I watched him as he packed, double-bagging his toiletries, folding dark-colored sweaters as expertly as a Gap employee. I wondered if he could really be keeping a secret from me, from everyone, if he could have intentionally hurt Marley. It’s hard to fathom he’s been faking his love for her all these years or that he’s worked so tirelessly to bring her home purely for the sake of his image.

But could he have hurt her unintentionally? Then, once he realized it, tried to cover his tracks by making everyone think he’s Runaway Father of the Year?

I know I can be oblivious, especially this past year, but there are limits. There’s no way he could have done anything as disgusting as—I can barely articulate it, even to myself—touching her. If he had, she would never keep that secret for him. If she’d told Dr. Michael about physical or sexual abuse, he would have been legally obligated to call Child Protective Services. There would have been an investigation. Unless it happened after she saw Dr. Michael, once she had no adults she trusted? Because apparently, she doesn’t trust me.

No, Paul would never.

But some kind of emotional abuse, things he whispered to her
when they were alone, some form of torture that he filed under motivational speaking . . . ?
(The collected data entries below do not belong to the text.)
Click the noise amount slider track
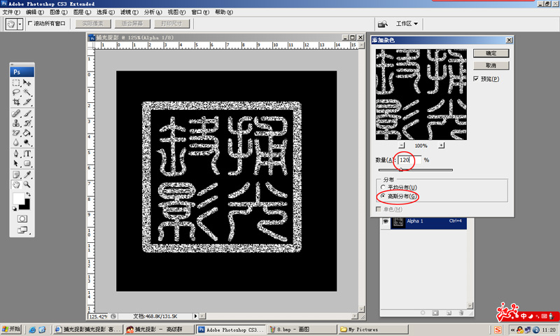Screen dimensions: 560x336 (x=415, y=169)
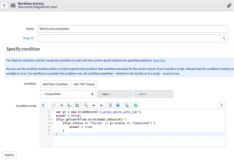Toggle the syntax editor script icon

44,105
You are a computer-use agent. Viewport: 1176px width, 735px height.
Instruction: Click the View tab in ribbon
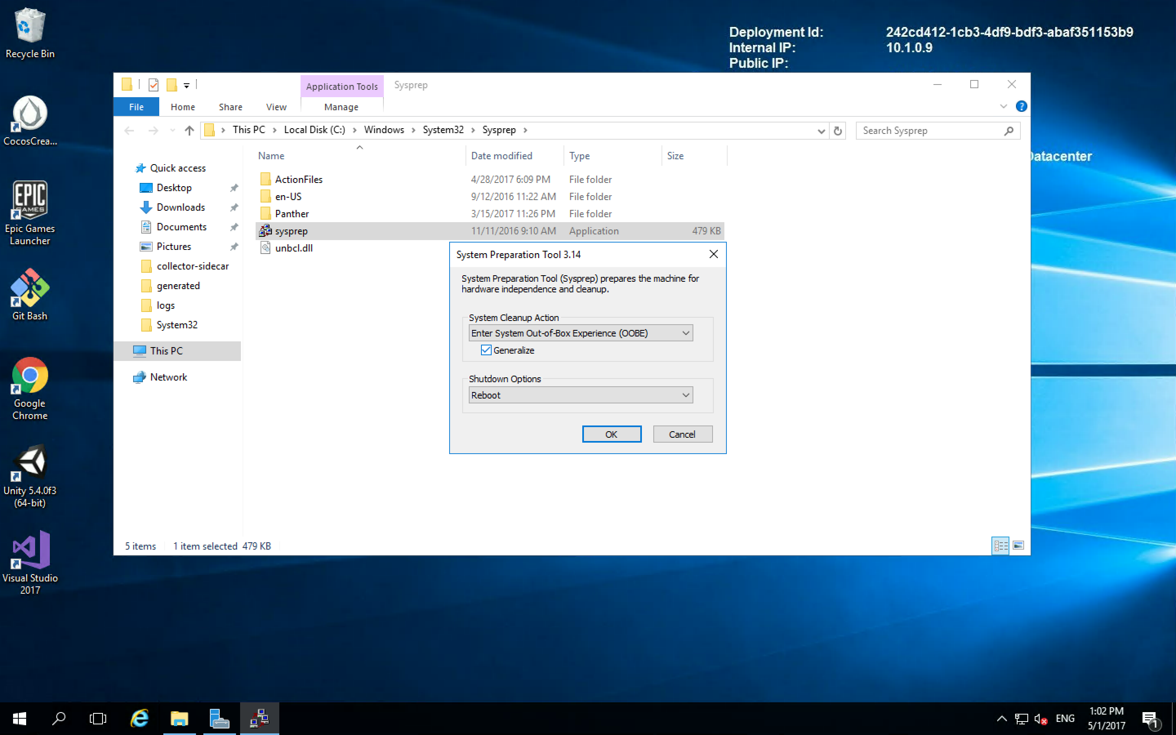(x=276, y=106)
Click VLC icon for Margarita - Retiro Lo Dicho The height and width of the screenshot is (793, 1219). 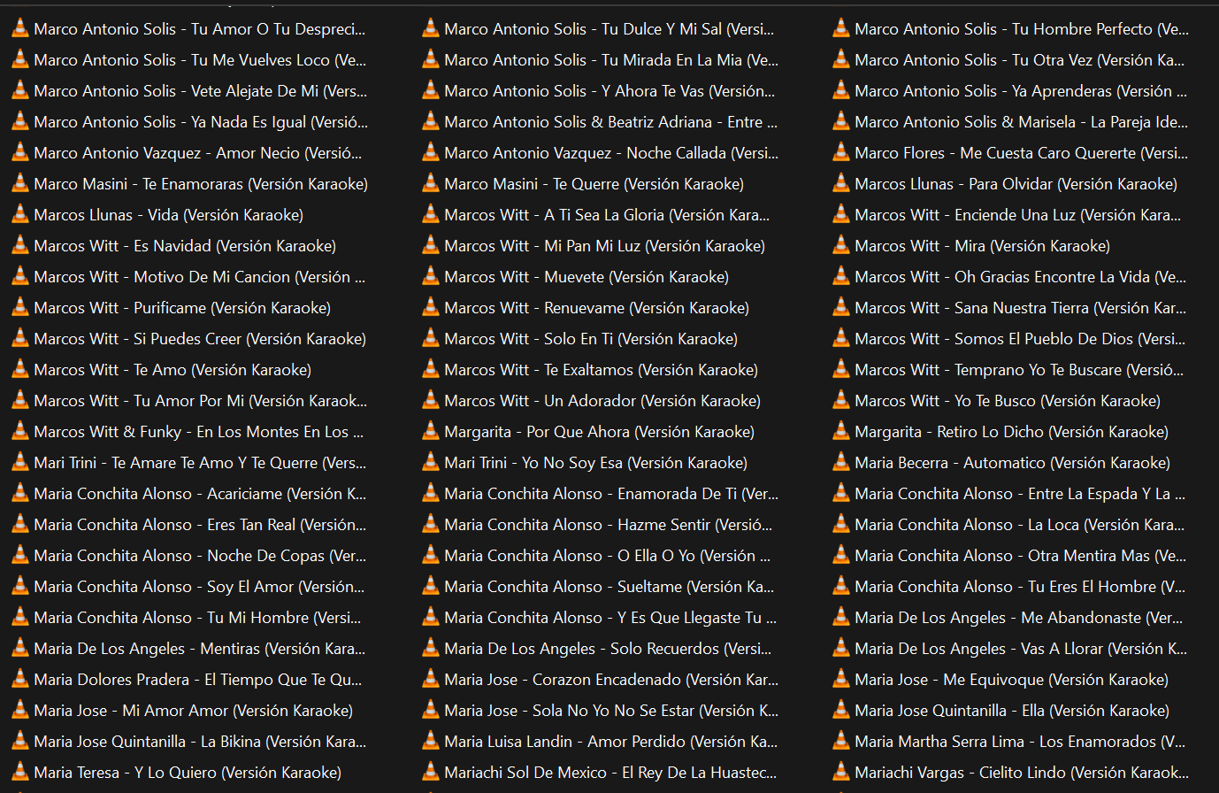pyautogui.click(x=840, y=431)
I’m so tired of sifting through terrible scenarios. After Paul left, I crawled back into bed. It’s eleven
A.M
., and I’m still here.

The house is silent. I asked for a break from all the volunteers, and Paul has them “working remotely” and “frequently interfacing” with him. But being alone isn’t helping. I’d return to work but I’m too fragile for other people’s problems.

My emotions seesaw as I’m inundated with possibilities:

Marley wanted to start over, on her own. She doesn’t think of us at all, or she thinks of us with disdain or anger. Maybe it’s with a vague and fading fondness. We could be a pair of shoes she really liked but has outgrown.

She left because Paul had abused her or was still abusing her. She didn’t think anyone would believe her, including me. I was too checked out, too stupid, too self-absorbed, to protect her. Any life seemed better than that one.

She left so she could live on the street and binge-drink and have wild times. She’s tired of being a good girl. She’s ready to enjoy herself. She is enjoying herself. Or she’s not but is too ashamed to come home.

It started as a lark, and now she really is an addict and can’t see her way out.

Regardless of how it started, she’s now being held against her will. She’s being serially raped; she’s starving; she’s someone’s property; she’s a prostitute. It’s no longer about finding her but about freeing her.

Is she with people? Is she alone? Which possibility is more frightening, really? All day and all night, I vacillate. It’s exhausting.

She could be happy.

She could be numb.

She could be hurt.

She’s already dead.

I should have let the volunteers stay. The need to look like a normal functioning person would have been good for me. I didn’t fall apart this completely when Paul and the others were around. Some sense of pride knitted me together. Now I’ve unraveled.

How is it one o’clock already?

Paul’s calling. I let him go into voice mail. When I listen, it’s nothing I want to hear. I pull the covers over my head.

My phone barely rings anymore, while Paul’s goes off all the time. The police have a tip line, but he’s the real tip line. The heart of the operation—that’s him. Me? I’m extraneous. Dawn still calls every day, but she’s the only one. I’ve got messages from Nadine, asking if I want to talk, telling me I can take as much time off as I need, but I can’t help feeling a small sense of betrayal that she told the police I was late to work. Did she really, for a single second, think that I was off
hurting
Marley? It galls me, that anyone could think that. I have moments where I wish ill on Strickland, think, Let one of your kids disappear and see how you act, and then I immediately retract that because nobody should have to live through their child’s disappearance.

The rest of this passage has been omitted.